2 U.S. soldiers killed in ambush
BAGHDAD, Iraq (CNN) -- Two U.S. soldiers were killed and one wounded late Saturday in an attack near the northern Iraqi city of Kirkuk, a military spokeswoman told CNN.
With the latest deaths, 338 U.S. troops have been killed in the Iraq war since it began in March -- 218 of those by hostile fire.
Around 10:45 p.m. (3:45 p.m. EDT), a U.S. mounted patrol of Humvees was attacked by rocket-propelled grenades and small arms fire, according to 4th Infantry Division spokeswoman Maj. Josslyn Aberle.
The 4th ID patrol returned fire, but the assailants fled, she said.
The wounded soldier is in stable condition.
In a separate incident, U.S. forces in Fallujah -- west of the Iraqi capital -- came under attack Sunday, after their ammunition truck had mechanical trouble and caught fire, coalition officials told CNN.

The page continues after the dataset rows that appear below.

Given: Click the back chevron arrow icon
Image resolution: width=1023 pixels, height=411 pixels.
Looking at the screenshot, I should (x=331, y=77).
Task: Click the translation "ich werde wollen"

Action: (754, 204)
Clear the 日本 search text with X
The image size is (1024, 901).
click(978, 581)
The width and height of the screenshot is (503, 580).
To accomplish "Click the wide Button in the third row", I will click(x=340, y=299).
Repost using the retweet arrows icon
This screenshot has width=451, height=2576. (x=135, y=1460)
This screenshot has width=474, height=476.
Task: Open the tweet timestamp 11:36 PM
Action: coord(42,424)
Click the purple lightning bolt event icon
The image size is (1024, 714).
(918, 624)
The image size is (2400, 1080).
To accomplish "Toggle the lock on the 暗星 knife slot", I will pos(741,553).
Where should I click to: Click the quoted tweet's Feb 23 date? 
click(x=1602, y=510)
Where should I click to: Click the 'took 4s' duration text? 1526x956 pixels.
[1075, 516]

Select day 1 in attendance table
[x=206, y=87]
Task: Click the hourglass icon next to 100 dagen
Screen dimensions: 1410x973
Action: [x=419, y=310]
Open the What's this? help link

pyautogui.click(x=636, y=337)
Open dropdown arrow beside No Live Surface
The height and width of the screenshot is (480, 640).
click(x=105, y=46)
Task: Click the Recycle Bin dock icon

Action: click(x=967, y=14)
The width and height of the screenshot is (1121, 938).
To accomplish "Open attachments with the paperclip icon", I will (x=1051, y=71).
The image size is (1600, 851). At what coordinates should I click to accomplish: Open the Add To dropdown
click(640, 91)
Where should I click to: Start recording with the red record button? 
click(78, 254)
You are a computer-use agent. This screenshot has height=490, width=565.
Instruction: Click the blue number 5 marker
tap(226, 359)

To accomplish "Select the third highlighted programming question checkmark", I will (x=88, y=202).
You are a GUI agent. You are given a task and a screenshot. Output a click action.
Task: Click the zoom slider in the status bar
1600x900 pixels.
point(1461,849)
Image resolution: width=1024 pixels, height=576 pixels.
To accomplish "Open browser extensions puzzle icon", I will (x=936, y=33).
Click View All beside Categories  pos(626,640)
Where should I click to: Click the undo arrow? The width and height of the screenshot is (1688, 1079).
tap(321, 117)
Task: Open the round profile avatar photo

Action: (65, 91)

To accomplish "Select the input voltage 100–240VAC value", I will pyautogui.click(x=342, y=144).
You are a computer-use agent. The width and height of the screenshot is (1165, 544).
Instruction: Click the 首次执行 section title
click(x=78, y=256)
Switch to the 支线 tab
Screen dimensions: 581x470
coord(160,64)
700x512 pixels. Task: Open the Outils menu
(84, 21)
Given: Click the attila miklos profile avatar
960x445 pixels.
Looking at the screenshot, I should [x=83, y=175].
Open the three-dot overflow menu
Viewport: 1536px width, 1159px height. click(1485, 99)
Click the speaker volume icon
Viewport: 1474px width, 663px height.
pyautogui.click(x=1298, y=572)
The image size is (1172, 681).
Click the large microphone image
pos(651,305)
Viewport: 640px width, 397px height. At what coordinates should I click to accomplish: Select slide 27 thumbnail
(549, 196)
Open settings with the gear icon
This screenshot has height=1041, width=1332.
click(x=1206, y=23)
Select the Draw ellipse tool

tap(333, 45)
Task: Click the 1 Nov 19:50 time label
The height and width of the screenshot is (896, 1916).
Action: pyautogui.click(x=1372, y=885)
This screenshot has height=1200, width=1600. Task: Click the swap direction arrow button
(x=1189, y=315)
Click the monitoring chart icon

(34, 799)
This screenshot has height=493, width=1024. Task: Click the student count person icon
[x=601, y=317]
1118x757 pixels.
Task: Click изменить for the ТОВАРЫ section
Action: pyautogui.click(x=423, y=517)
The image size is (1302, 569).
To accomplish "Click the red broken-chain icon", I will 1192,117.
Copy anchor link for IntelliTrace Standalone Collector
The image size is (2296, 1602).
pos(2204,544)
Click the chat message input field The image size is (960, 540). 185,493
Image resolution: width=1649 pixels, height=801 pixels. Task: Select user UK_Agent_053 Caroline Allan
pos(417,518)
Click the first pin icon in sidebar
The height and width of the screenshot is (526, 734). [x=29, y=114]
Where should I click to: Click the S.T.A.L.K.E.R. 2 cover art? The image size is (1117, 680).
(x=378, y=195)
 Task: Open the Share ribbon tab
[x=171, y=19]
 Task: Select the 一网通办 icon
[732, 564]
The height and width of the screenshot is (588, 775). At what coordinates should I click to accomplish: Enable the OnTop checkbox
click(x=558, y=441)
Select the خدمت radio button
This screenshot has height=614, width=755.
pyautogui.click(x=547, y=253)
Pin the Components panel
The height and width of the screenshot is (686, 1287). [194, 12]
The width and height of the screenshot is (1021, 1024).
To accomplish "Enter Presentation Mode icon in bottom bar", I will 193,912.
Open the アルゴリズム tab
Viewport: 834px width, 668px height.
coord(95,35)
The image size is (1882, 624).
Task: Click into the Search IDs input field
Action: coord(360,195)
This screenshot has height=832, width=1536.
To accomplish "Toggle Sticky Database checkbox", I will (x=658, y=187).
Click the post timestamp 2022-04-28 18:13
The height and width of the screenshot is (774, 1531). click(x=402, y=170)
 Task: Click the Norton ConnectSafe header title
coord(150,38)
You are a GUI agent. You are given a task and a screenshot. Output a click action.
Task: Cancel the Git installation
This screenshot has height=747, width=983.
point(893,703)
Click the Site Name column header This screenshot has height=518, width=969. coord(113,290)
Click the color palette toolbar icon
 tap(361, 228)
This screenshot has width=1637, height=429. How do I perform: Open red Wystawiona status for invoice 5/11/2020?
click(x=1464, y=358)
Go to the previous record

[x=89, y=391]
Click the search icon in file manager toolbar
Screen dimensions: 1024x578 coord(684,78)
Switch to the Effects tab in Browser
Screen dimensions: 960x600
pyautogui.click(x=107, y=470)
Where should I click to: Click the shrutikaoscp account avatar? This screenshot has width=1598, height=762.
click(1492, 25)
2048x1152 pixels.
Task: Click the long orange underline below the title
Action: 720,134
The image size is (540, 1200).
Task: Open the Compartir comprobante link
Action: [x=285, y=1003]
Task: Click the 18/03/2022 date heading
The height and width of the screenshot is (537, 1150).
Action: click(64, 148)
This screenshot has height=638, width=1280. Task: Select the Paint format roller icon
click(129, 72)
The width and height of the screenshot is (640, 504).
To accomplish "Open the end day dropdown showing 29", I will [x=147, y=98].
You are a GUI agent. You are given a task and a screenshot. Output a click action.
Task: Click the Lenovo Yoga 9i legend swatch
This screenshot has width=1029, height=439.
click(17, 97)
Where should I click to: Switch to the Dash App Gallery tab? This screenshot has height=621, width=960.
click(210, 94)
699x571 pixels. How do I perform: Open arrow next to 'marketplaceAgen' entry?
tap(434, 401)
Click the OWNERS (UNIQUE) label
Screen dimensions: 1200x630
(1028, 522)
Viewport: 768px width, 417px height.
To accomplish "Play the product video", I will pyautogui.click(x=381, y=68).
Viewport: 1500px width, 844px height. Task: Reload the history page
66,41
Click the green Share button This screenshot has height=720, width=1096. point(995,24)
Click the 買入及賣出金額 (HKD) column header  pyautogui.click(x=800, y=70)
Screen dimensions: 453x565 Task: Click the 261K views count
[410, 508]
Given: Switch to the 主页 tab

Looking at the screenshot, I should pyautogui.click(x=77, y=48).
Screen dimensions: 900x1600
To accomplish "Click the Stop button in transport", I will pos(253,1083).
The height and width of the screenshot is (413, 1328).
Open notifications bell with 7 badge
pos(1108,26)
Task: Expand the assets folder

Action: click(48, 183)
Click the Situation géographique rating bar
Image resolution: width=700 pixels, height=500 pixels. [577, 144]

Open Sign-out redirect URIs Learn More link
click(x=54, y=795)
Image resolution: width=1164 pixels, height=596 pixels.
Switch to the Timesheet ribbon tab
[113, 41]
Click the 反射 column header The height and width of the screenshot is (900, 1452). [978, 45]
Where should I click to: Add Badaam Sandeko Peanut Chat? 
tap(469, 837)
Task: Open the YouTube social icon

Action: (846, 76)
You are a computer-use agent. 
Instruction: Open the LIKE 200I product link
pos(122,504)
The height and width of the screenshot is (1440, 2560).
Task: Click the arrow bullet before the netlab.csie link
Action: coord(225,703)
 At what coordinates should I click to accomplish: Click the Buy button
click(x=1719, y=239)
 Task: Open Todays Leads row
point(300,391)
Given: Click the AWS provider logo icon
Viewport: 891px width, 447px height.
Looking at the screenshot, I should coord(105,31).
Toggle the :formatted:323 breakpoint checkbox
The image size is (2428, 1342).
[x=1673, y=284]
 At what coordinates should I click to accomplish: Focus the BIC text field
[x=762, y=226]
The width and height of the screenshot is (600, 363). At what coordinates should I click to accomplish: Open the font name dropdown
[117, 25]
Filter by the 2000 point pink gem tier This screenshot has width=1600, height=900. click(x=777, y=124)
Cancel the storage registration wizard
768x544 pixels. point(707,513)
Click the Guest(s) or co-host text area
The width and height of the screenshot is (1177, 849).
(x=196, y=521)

The soldiers got out of the truck and came under small arms fire, the officials said. No casualties were reported.
Video showed a cloud of smoke before several loud explosions sent sparks flying, apparently the result of ammunition inside the military vehicle catching fire.
A crowd of bystanders looked on, some of them cheering "Allahu Akhbar," or "God is great."
Iraq oil minister urges international support
Iraq's new oil minister said Sunday that international help would go a long way toward bringing Iraq's oil industry up to full production.
In an interview with CNN in Baghdad, Ibrahim Bahr al-Uloom said he expects countries to be generous in their donations at this week's Iraq Donor Conference, saying the faster Iraq's oil industry is running, the faster the country can rebuild.
"Iraq has huge potential expansion as a country of oil production and exports," the minister said. "For that reason we need to put all the effort to build up a new Iraq for democratic and free future."
Uloom acknowledged that attacks on Iraq's oil pipelines are a problem, but insisted the industry has the means and the ability to keep production levels at about one million barrels a day.
CNN's Mike Mount contributed to this report.